= Enzo Calderari =

Swiss racecar driver

Enzo Calderari (born 18 April 1952, Bienne, Switzerland) is a Swiss entrepreneur and former car racing driver.

== Career ==
Enzo Calderari is the son of Jacques Calderari, who was active as a sports car driver in the 1960s. The son, a real estate agent in his day job, can look back on a racing career spanning almost 30 years. He began GT and touring car racing in the 1970s and, together with Marco Vanoli, finished sixth overall in the 1980 European Touring Car Championship (overall winner Helmut Kelleners and Siegfried Müller junior). In addition to further appearances in the European Touring Car Championship, he competed in the German Racing Championship and the World Sportscar Championship.

In 1992, Calderari secured the overall championship of the 1992 Porsche Carrera Trophy ahead of Stefan Oberndorfer and was runner-up in the Porsche Supercup in 1993 behind Altfrid Heger. Enzo Calderari won the Porsche Cup, an annual award presented by Porsche AG to recognize the world's most successful privateer racing driver competing with Porsche machinery in a customer racing team, in 1995 together with his teammate Lilian Bryner.

He celebrated further successes in the FIA GT Championship, where he finished fifth overall in the 2004 championship in a Ferrari 550 Maranello entered by BMS Scuderia Italia. That year he also celebrated overall victory in the Spa-Francorchamps 24 Hours.

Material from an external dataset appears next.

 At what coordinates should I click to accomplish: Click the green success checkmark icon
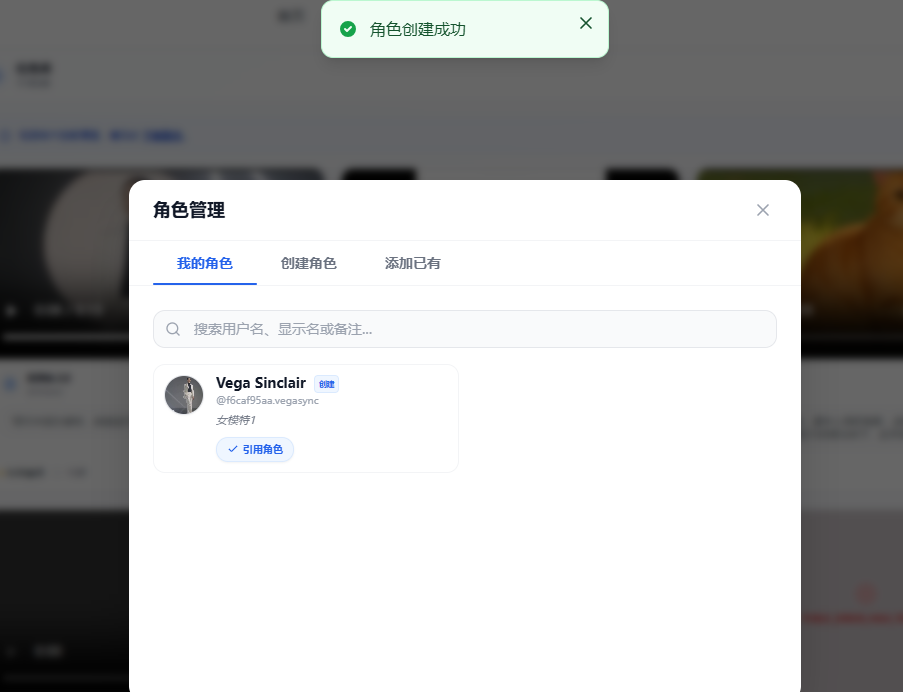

Calderari competed five times in the 24 Hours of Le Mans. He made his debut in 1985 and his best finish in the final classification was in 1994 with his then regular co-driver Lilian Bryner and the Italian Renato Mastropietro, when he finished ninth overall. He had his last active season in 2009 in the Italian Touring Car Championship, then retired from active racing.